START RECORD EXCERPTS

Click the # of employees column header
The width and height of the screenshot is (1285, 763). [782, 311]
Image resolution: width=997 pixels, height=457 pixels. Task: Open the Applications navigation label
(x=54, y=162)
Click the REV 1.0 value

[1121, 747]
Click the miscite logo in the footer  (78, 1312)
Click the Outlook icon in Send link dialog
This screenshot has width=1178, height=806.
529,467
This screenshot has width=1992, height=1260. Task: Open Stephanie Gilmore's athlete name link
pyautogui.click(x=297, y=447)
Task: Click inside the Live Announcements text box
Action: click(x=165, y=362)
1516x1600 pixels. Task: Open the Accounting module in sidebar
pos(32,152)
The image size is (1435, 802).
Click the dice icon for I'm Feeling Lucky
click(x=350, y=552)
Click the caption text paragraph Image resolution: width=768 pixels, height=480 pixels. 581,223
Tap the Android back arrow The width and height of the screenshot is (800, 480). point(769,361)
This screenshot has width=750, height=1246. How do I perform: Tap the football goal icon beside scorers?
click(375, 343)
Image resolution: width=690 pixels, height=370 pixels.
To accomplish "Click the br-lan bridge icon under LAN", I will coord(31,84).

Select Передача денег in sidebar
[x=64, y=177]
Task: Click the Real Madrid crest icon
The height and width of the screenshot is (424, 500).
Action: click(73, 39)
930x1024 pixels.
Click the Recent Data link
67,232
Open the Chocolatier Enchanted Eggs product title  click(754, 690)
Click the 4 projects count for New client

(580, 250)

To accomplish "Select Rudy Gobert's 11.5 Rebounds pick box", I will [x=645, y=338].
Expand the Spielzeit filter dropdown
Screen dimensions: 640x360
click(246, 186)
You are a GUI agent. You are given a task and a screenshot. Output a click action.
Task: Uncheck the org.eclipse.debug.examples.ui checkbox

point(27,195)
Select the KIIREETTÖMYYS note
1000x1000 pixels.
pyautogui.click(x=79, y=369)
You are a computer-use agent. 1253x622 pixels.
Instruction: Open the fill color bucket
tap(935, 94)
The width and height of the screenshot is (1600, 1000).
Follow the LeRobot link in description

END RECORD EXCERPTS

▸ **TASK PROMPT**:
Your answer should be the records themselves, returned word for word.

▸ **RESPONSE TO THIS EXERCISE**:
Click the # of employees column header
The width and height of the screenshot is (1285, 763). [782, 311]
Image resolution: width=997 pixels, height=457 pixels. Task: Open the Applications navigation label
(x=54, y=162)
Click the REV 1.0 value

[1121, 747]
Click the miscite logo in the footer  (78, 1312)
Click the Outlook icon in Send link dialog
This screenshot has width=1178, height=806.
529,467
This screenshot has width=1992, height=1260. Task: Open Stephanie Gilmore's athlete name link
pyautogui.click(x=297, y=447)
Task: Click inside the Live Announcements text box
Action: click(x=165, y=362)
1516x1600 pixels. Task: Open the Accounting module in sidebar
pos(32,152)
The image size is (1435, 802).
Click the dice icon for I'm Feeling Lucky
click(x=350, y=552)
Click the caption text paragraph Image resolution: width=768 pixels, height=480 pixels. 581,223
Tap the Android back arrow The width and height of the screenshot is (800, 480). point(769,361)
This screenshot has width=750, height=1246. How do I perform: Tap the football goal icon beside scorers?
click(375, 343)
Image resolution: width=690 pixels, height=370 pixels.
To accomplish "Click the br-lan bridge icon under LAN", I will coord(31,84).

Select Передача денег in sidebar
[x=64, y=177]
Task: Click the Real Madrid crest icon
The height and width of the screenshot is (424, 500).
Action: click(73, 39)
930x1024 pixels.
Click the Recent Data link
67,232
Open the Chocolatier Enchanted Eggs product title  click(754, 690)
Click the 4 projects count for New client

(580, 250)

To accomplish "Select Rudy Gobert's 11.5 Rebounds pick box", I will [x=645, y=338].
Expand the Spielzeit filter dropdown
Screen dimensions: 640x360
click(246, 186)
You are a GUI agent. You are given a task and a screenshot. Output a click action.
Task: Uncheck the org.eclipse.debug.examples.ui checkbox

point(27,195)
Select the KIIREETTÖMYYS note
1000x1000 pixels.
pyautogui.click(x=79, y=369)
You are a computer-use agent. 1253x622 pixels.
Instruction: Open the fill color bucket
tap(935, 94)
The width and height of the screenshot is (1600, 1000).
Follow the LeRobot link in description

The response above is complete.